#### What is required
Could you copy word for word only the lines between the one containing "Instruction: Click the" and the end of the listing below, both included, and leave out the pictures?
═════ Given data ═════
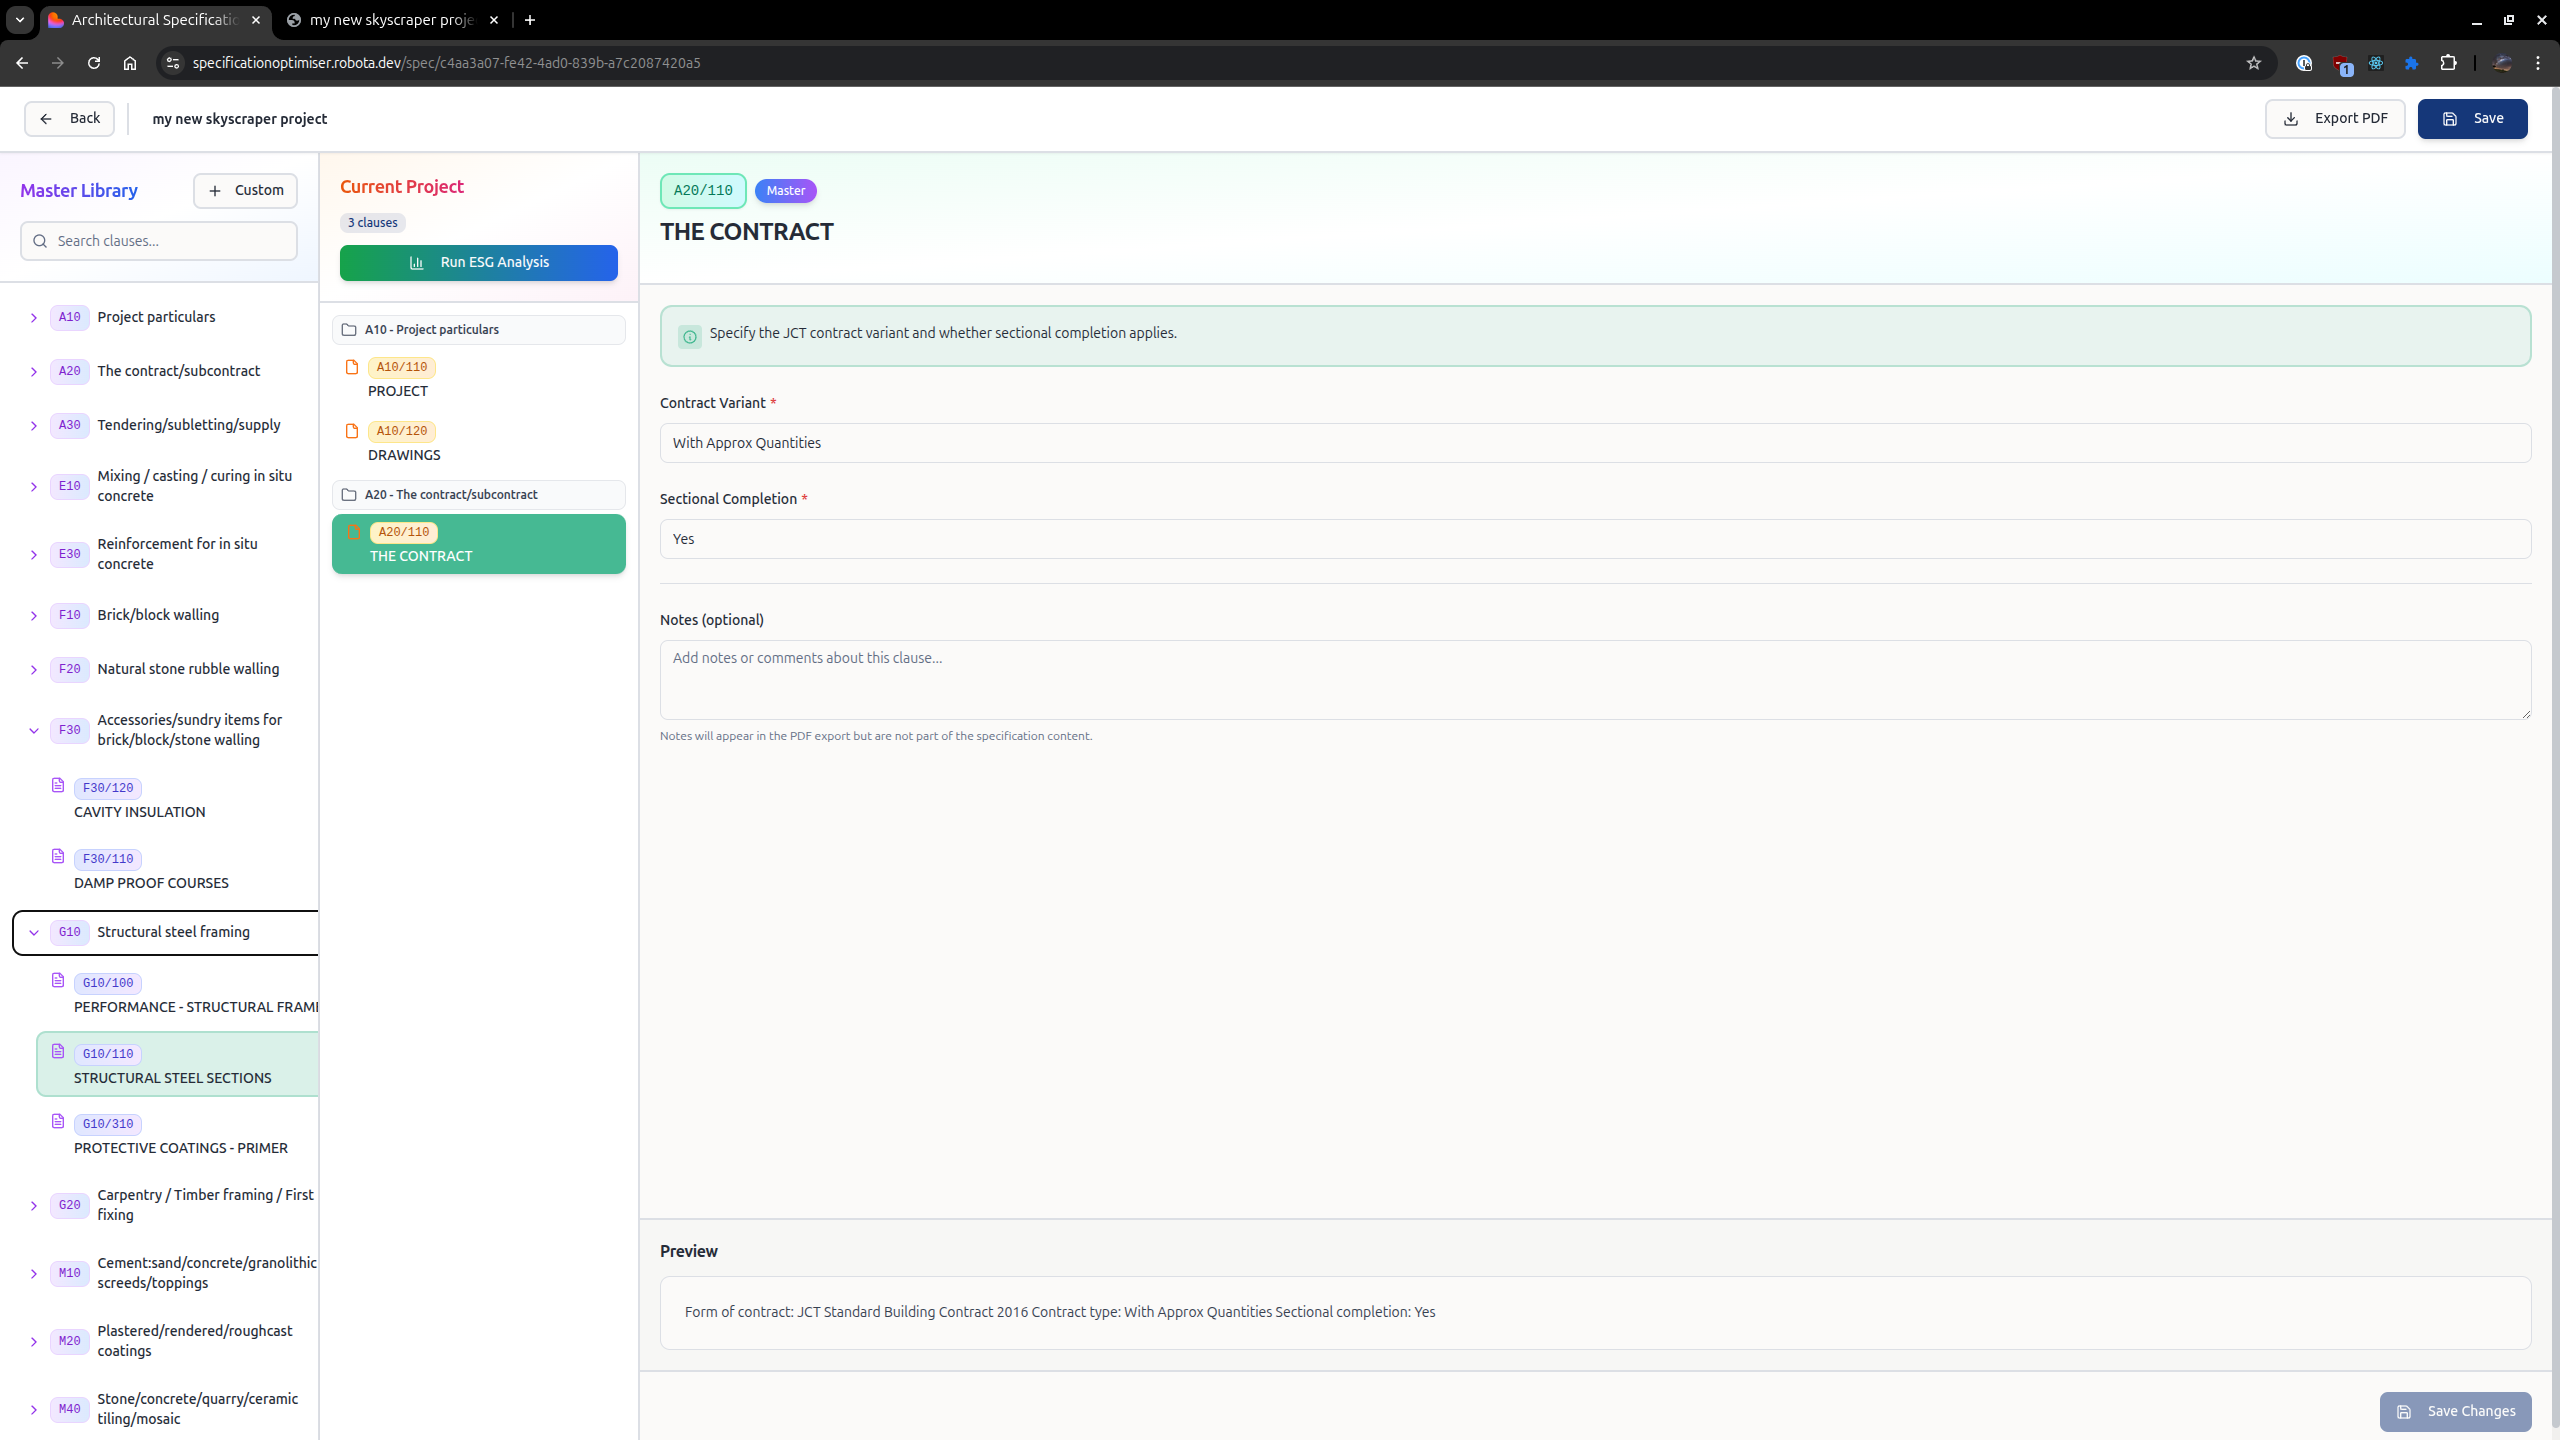Click the Export PDF button
Viewport: 2560px width, 1440px height.
tap(2334, 119)
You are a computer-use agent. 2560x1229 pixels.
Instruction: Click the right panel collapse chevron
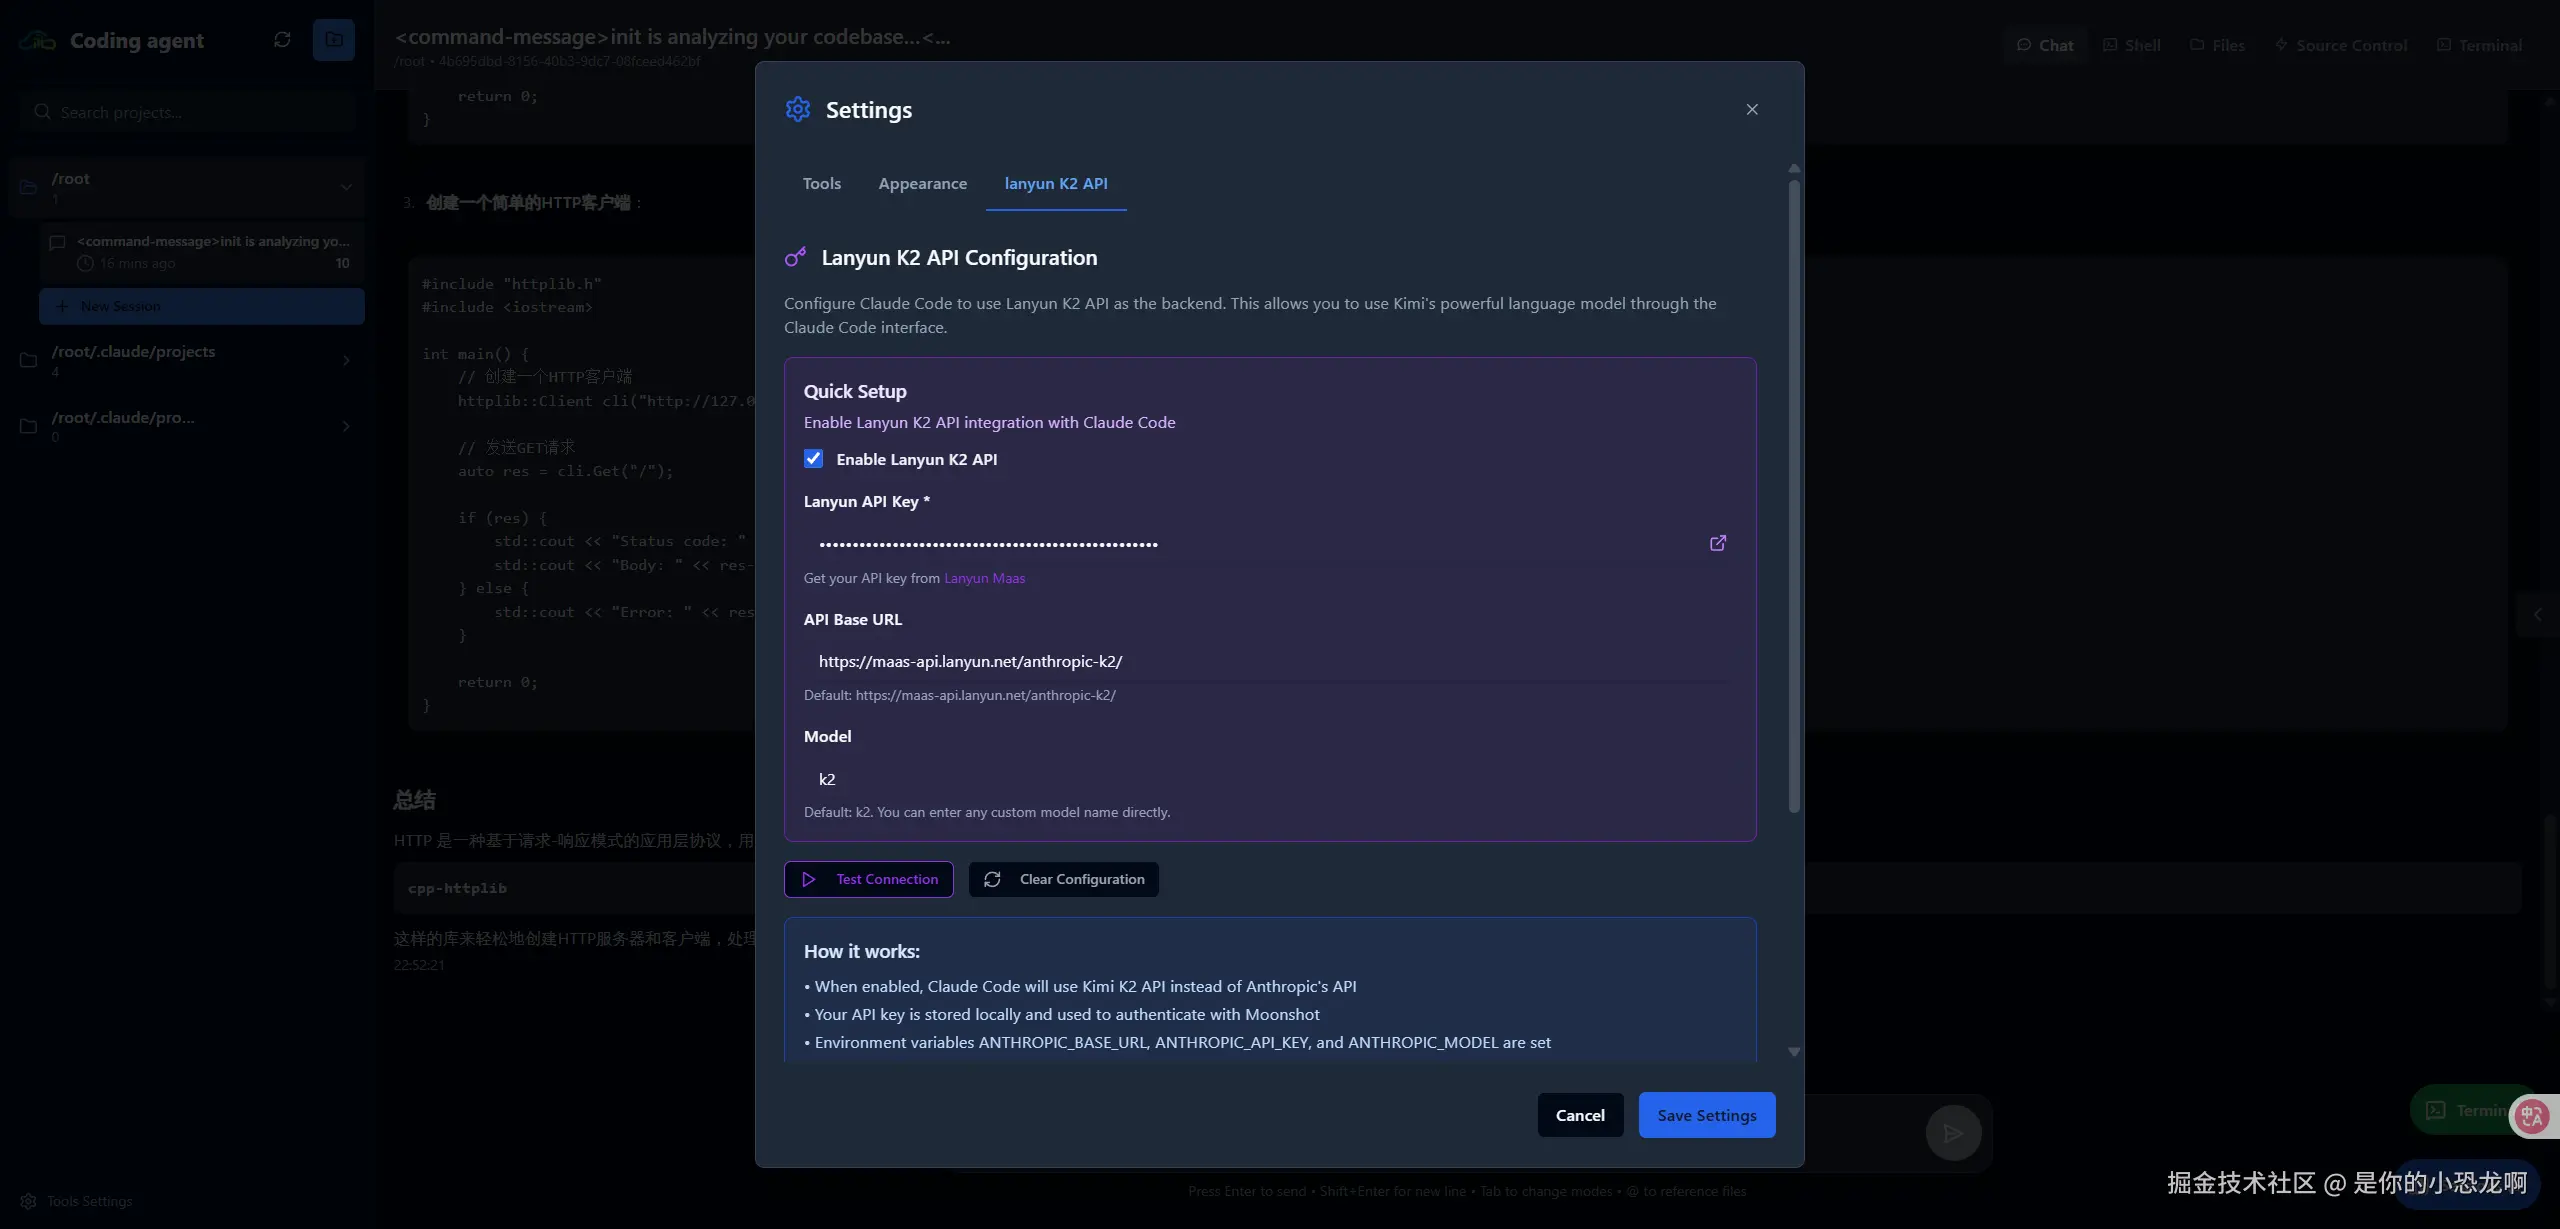[x=2537, y=615]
═════
#### Solution to this exercise
Instruction: Click the right panel collapse chevron
[x=2537, y=615]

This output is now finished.